Dataset excerpts

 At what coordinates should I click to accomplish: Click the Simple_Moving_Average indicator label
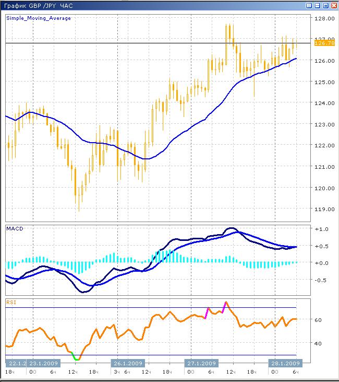[x=39, y=18]
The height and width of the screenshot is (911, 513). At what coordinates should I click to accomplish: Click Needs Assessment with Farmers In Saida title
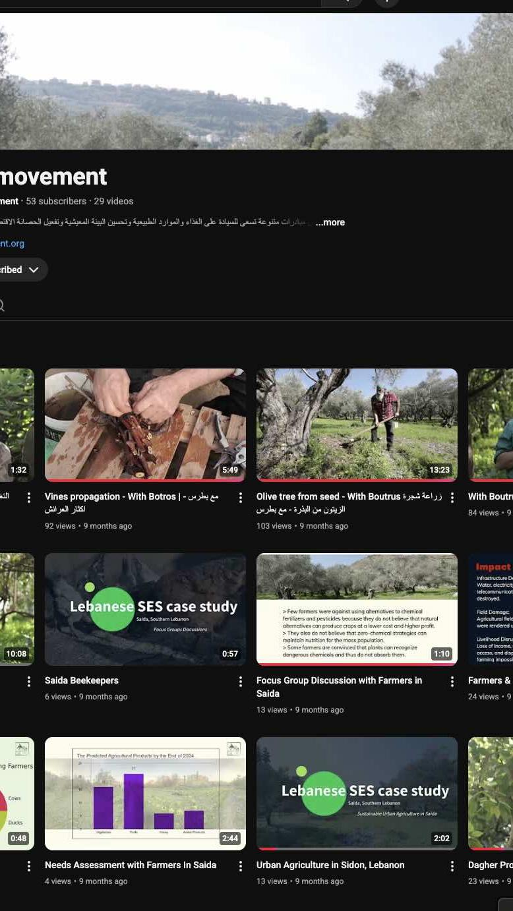tap(131, 865)

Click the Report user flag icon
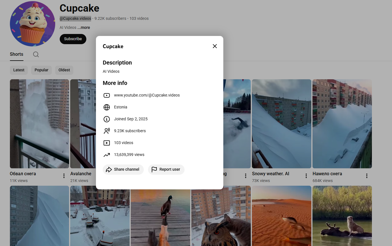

TO DO. Output the records above in their entirety and exactly, leaving out all images.

OUTPUT FOR THIS EXERCISE.
 At what coordinates should I click to accomplish: Click the Simple_Moving_Average indicator label
[x=39, y=18]
The height and width of the screenshot is (911, 513). At what coordinates should I click to accomplish: Click Needs Assessment with Farmers In Saida title
tap(131, 865)

Click the Report user flag icon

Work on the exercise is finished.